**TASK DESCRIPTION:** Leave out the pictures, and copy exactly the lines from the line with "You are a computer-use" through the last line of the data below.

Saved entries:
------------

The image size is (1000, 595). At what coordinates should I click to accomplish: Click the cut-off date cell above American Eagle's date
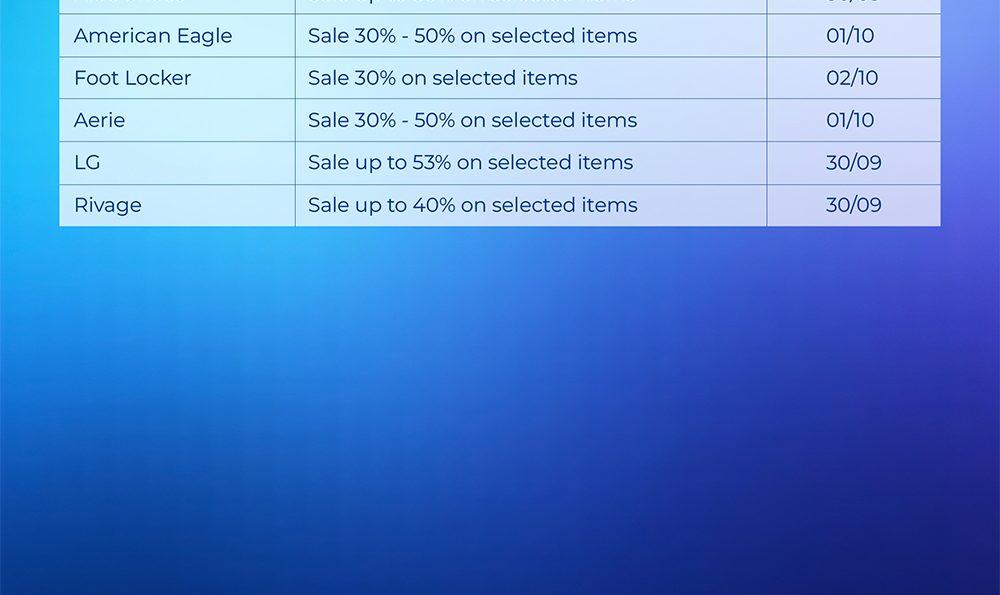pyautogui.click(x=853, y=5)
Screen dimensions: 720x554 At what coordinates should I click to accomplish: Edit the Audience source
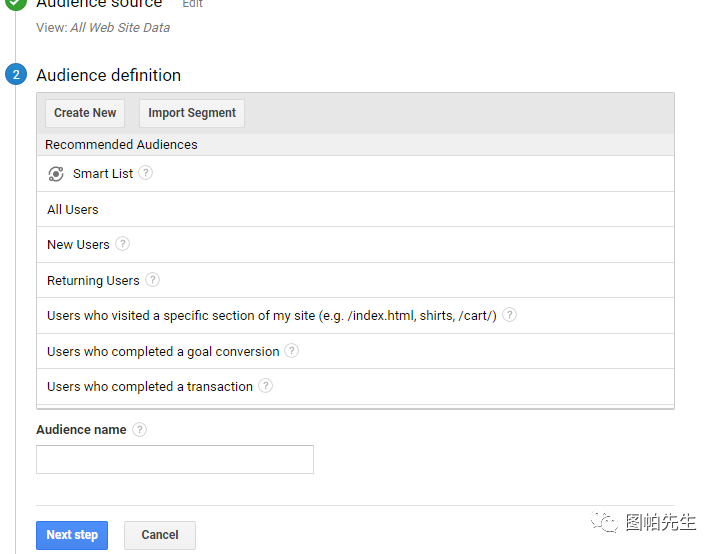tap(192, 4)
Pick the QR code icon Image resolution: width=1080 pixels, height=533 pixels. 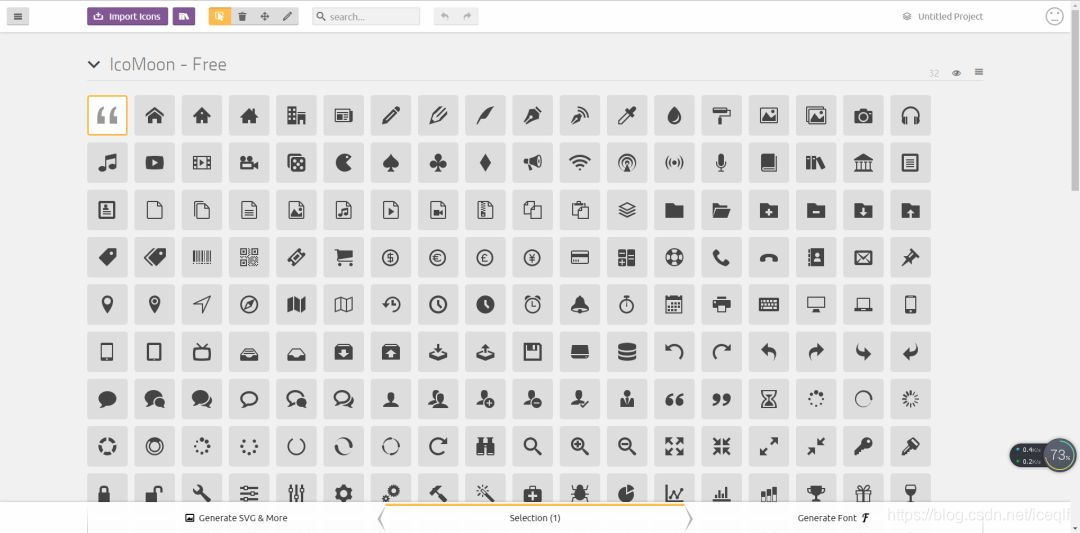[x=249, y=258]
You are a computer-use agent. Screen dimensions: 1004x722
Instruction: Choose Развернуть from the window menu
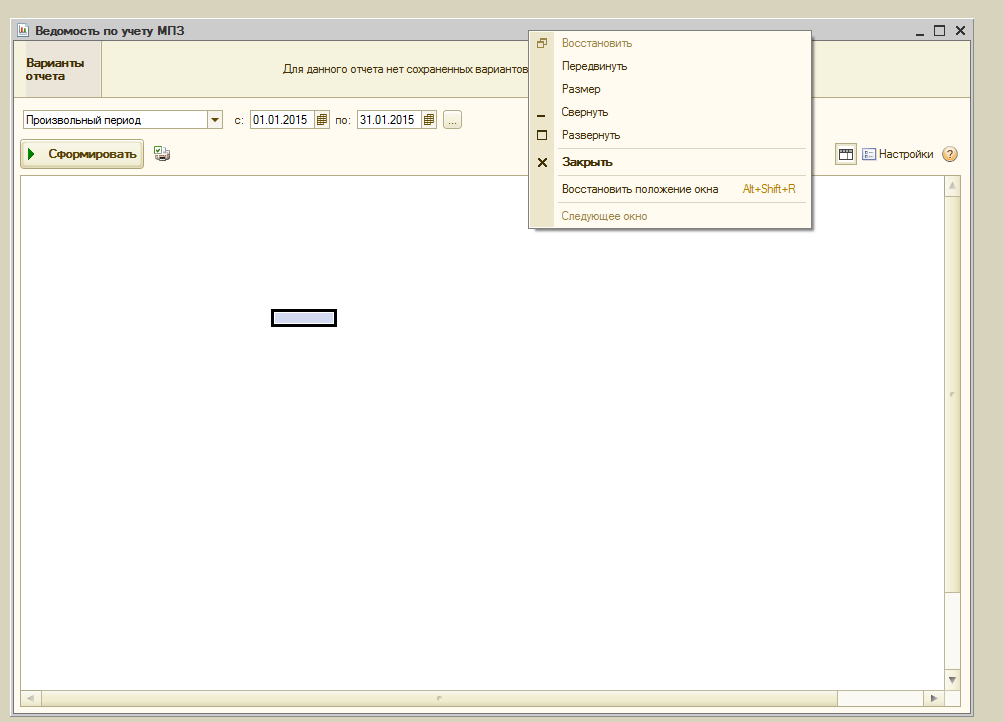591,135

------------

**SOLVED EXERCISE:**
You are a computer-use agent. Screen dimensions: 1004x722
Instruction: Choose Развернуть from the window menu
591,135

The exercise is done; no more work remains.